*Problem description:*
An exact transcription of all the data is required; the pictures are to be left out.
══════════
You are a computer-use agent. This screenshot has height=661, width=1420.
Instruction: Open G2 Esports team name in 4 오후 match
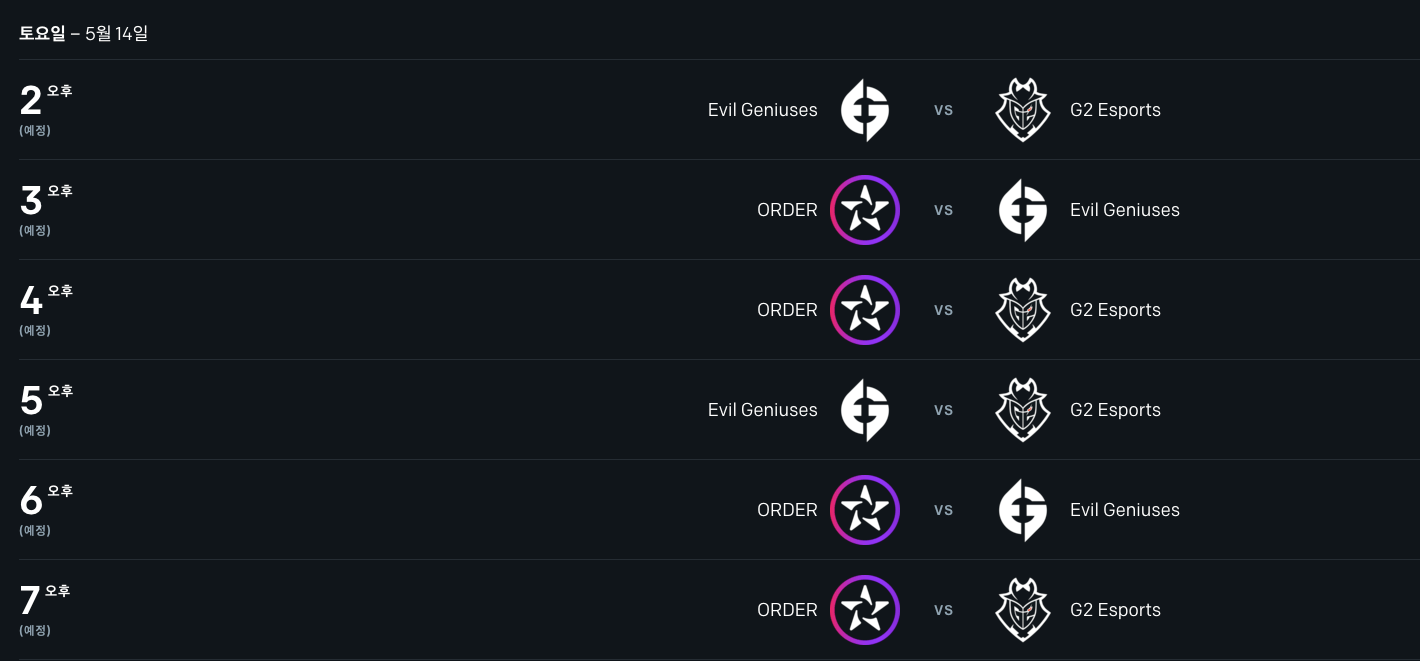tap(1115, 310)
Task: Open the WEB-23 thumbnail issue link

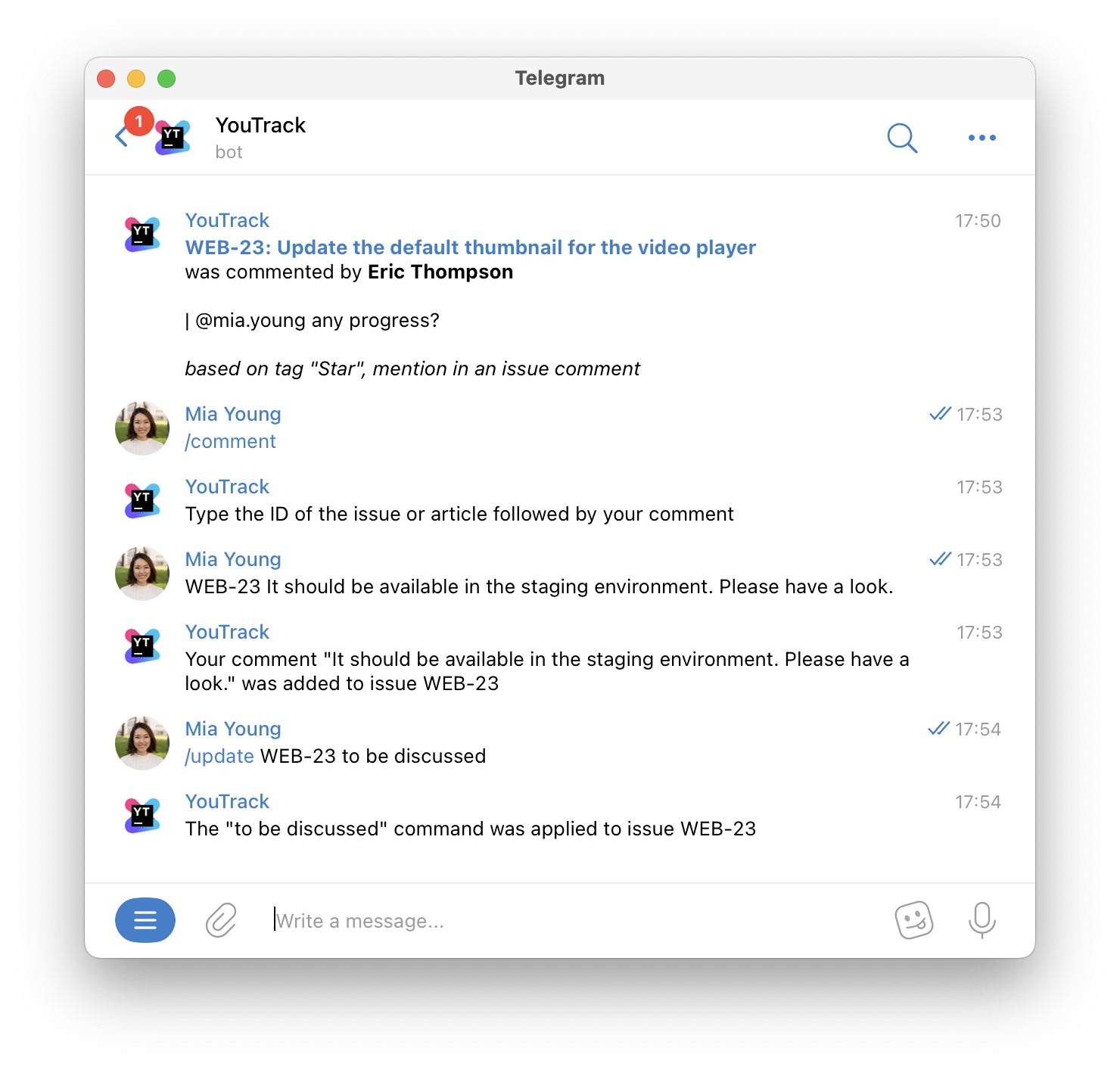Action: click(x=469, y=247)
══════════
*Answer box:*
You are a computer-use agent. This screenshot has height=661, width=1420.
Instruction: Open G2 Esports team name in 4 오후 match
tap(1115, 310)
Task: Open the WEB-23 thumbnail issue link

Action: click(x=469, y=247)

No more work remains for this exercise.